### Фрагмент документа
Идишский поэт и советский общественный деятель Ицик Фефер стал во время Великой отечественной войны членом, а затем и секретарем Еврейского антифашистского комитета. В 1943-м по поручению советского руководства Фефер вместе с артистом Соломоном Михоэлсом совершил поездку по Америке, Канаде, Мексике и Англии, собирая пожертвования на борьбу с нацизмом.

Как все общественные деятели высокого ранга (тем более, постоянно соприкасавшиеся с иностранцами), Фефер тесно сотрудничал с НКВД, имел конспиративные встречи с Берией, во время войны его курировал замначальника контрразведки НКГБ Райхман. Не мог быть свободен от секретных поручений и Михоэлс, но в сталинскую эпоху при таких международных поручениях это было в порядке вещей. Кто же знал, что заграничная доверительная поездка обернется против доверенных лиц!

После разгрома Еврейского Антифашистского Комитета и ареста его членов Фефер (арестованный одним из первых) оговаривает не только товарищей по комитету, но и себя, сотрудничая со следствием и надеясь на особое к себе отношение. И только в конце судебного процесса, когда обвиняемые не признали свою вину и рассказали о тех методах, какими велось следствие, Фефер понимает, что и ему не дадут пощады, и отказывается от своих показаний.
######
### Записи
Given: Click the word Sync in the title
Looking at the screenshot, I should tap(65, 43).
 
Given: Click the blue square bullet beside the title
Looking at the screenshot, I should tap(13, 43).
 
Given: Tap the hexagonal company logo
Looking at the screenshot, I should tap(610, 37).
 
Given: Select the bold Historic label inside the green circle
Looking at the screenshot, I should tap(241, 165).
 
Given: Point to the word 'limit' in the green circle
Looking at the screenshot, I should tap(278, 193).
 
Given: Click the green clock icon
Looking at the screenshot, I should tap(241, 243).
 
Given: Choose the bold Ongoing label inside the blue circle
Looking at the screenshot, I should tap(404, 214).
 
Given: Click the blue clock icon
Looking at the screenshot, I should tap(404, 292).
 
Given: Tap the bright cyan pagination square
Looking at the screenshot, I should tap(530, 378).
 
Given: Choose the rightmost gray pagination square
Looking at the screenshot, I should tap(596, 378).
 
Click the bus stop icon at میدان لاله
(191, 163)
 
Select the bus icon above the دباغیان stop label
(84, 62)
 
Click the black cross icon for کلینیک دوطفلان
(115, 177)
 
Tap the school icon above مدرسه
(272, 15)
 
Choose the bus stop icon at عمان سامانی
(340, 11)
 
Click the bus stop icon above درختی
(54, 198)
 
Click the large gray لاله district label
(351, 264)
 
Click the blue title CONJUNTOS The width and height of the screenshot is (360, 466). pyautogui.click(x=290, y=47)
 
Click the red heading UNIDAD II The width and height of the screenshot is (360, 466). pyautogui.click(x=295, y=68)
######
Скопируйте из текста об Ицике Фефере отрывок, начиная со слов «Идишский поэт и» и заканчивая словами «борьбу с нацизмом.» включительно.

Идишский поэт и советский общественный деятель Ицик Фефер стал во время Великой отечественной войны членом, а затем и секретарем Еврейского антифашистского комитета. В 1943-м по поручению советского руководства Фефер вместе с артистом Соломоном Михоэлсом совершил поездку по Америке, Канаде, Мексике и Англии, собирая пожертвования на борьбу с нацизмом.